0

I am currently working on performance of a distributed application. I am targeting a network component. Currently for each connection there is a dedicated thread which handles a socket in blocking mode. My goal is to reduce number of threads(without reducing performance) and if possible improve performance.

I redesigned the network component to use async communication and am trying to use 1 to 2 threads for entire network processing. I did a simple test where I wrote in a loop from one node and read on another, This was to test max nw thread capability and I found that my busy loop implementation was consuming 100% cpu and was getting much more operations per sec then we require. So I integrated this busy loop implementation in the existing application.

Problem I found is that other threads are not allowing these async nw threads to aquire full cpu, even though I have a 8 core system and we are not using more than 400% cpu. Basically being a C programmer I would have solved this by binding my nw thread on a core and raising its scheduling priority, so that other threads can still run on other core. I am not able to do similar in Java. There are conflicting comments on Java thread priority. Also I do not want to reduce the priority of other threads as it may have its own side affect.

How would you solve this problem?

Michael Petrotta
  • 59,888
  • 27
  • 145
  • 179
  • [See this post](http://stackoverflow.com/questions/2238272/java-thread-affinity), which is about a way to set a thread's processor affinity, when you're using Java, though it's really using JNI instead to do the job. – Chris O Aug 09 '12 at 17:30
  • You want to have two threads handle all of the network traffic. At most that would use two cores at 100%. You are running four cores at 100% so from the information here it seems possible that you don't have a problem. What makes you think you have a problem? – Jon Strayer Aug 09 '12 at 17:49
  • sorry for not being explicit. The nw traffic is currently handled by 8 threads and together they do not consume more then 100% cpu. 400% is entire applications load. I am thinking of reducing number of threads by using single(or 2 ) async nw thread. – user1588261 Aug 09 '12 at 17:59

2 Answers2

3

I have a library to supports thread affinity in Java on Linux and Windows. https://github.com/peter-lawrey/Java-Thread-Affinity

If you isolate the CPUs you can ensure the CPUs you assign will not be using for anything else (other than non-maskable interrupts) This works best in Linux AFAIK.

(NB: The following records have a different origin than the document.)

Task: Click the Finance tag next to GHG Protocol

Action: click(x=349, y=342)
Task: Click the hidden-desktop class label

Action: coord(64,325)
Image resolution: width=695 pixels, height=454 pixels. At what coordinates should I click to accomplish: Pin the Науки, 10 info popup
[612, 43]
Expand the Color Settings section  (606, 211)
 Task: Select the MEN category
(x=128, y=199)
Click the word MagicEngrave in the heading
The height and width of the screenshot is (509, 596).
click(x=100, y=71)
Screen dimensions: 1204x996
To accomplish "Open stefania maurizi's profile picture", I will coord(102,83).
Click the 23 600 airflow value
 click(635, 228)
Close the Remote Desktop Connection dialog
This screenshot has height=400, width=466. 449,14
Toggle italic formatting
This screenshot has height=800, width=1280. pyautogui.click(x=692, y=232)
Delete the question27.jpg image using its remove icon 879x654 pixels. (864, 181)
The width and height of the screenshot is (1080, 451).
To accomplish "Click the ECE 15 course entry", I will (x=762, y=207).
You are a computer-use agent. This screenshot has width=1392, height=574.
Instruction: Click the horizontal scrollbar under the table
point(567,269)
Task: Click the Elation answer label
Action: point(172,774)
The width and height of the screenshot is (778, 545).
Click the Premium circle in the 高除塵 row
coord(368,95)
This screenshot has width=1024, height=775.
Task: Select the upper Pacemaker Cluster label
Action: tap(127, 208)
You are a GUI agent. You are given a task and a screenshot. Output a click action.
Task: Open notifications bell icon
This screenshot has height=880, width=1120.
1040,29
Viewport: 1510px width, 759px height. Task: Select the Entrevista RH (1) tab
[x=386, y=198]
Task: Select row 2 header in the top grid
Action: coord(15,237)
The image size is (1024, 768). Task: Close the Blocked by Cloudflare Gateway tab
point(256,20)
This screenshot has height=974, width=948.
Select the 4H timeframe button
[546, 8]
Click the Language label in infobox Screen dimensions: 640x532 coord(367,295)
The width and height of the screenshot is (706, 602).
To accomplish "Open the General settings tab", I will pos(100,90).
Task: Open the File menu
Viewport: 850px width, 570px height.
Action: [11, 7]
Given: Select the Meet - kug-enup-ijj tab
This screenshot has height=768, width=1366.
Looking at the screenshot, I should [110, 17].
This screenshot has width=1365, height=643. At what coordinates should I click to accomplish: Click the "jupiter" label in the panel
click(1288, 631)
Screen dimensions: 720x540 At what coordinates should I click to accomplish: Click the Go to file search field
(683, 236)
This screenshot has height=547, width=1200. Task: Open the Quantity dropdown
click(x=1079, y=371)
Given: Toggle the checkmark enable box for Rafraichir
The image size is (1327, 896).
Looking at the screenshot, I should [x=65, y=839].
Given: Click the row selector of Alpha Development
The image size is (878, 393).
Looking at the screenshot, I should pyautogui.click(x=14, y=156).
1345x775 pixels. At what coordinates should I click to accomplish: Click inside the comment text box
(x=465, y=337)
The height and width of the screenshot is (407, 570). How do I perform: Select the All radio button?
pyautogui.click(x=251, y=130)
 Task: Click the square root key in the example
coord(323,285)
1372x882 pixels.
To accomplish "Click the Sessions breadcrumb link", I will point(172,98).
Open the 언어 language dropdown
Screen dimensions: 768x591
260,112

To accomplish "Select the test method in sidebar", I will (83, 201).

You can get lower latency results if you use busy waiting with non-blocking NIO than blocking IO. The later works best under load, at lower loads the latency can increase.

You might find this library interesting https://github.com/peter-lawrey/Java-Chronicle it allows you to persist millions of messages per second, optionally to a second process.

BTW: Thread priority is just a hint, the OS is free to ignore it (and often does)


A simple example comparing warm vs cold code. All it does is copy an array repeatedly and time it. Once the code and data has warmed you wouldn't expect it to slow, but all it takes is a 10 ms delay even on a quite machine to slow the time it takes to do the copy significantly.

public static void main(String... args) throws InterruptedException {
    int[] from = new int[60000], to = new int[60000];
    for (int i = 0; i < 10; i++)
        copy(from, to); // warm up
    for (int i = 0; i < 10; i++) {
        long start = System.nanoTime();
        copy(from, to);
        long time = System.nanoTime() - start;
        System.out.printf("Warm copy %,d us%n", time / 1000);
    }
    for (int i = 0; i < 10; i++) {
        Thread.sleep(10);
        long start = System.nanoTime();
        copy(from, to);
        long time = System.nanoTime() - start;
        System.out.printf("Cold copy %,d us%n", time / 1000);
    }
}

private static void copy(int[] a, int[] b) {
    for (int i = 0, len = a.length; i < len; i++)
        b[i] = a[i];
}

prints

Warm copy 20 us
Warm copy 20 us
Warm copy 19 us
Warm copy 23 us
Warm copy 20 us
Warm copy 20 us
Cold copy 100 us
Cold copy 80 us
Cold copy 89 us
Cold copy 92 us
Cold copy 80 us
Cold copy 112 us
Peter Lawrey
  • 525,659
  • 79
  • 751
  • 1,130
  • can I ask just to be sure? So there is a way, with Java, to assign a CPU to do only YOUR work? – Eugene Aug 09 '12 at 18:12
  • On Linux you can tell the OS not to schedule anything on a CPU(s), then you can assign a specific threads (or process) to that CPU(s) Its indirect but it works very nicely. I haven't the same controls for Windows or MAC OS – Peter Lawrey Aug 09 '12 at 18:30
  • this is amazing, I did not know about this and so eager to test your library that you wrote. Thank you! – Eugene Aug 09 '12 at 18:32
  • BTW it supports binding/reserving a whole core if you have hyperthreading enabled but don't want one or two critical thread(s) to share the core with another thread. – Peter Lawrey Aug 09 '12 at 18:35
  • Thanks I will try the stuff. can you pls elaborate the second part – user1588261 Aug 09 '12 at 18:43
  • second part "ou can get lower latency results if you use busy waiting with non-blocking NIO than blocking IO. The later works best under load, at lower loads the latency can increase" – user1588261 Aug 09 '12 at 18:45
  • Whenever you perform a OS call, whenever you give up the CPU by blocking, your caches get disturbed, even clearer. The later only takes 10 ms. When the caches are cleared and your code is running cold it can take 2-4 times longer to run the same code. – Peter Lawrey Aug 09 '12 at 18:48
  • Added a simple example of what I mean. – Peter Lawrey Aug 09 '12 at 18:59
1

This really smacks of premature optimization to me. You have an 8 core system and are only using 400% CPU. What makes you think that this is not a textbook example of IO bound program? What makes you think that you've not maxed out your network IO chain?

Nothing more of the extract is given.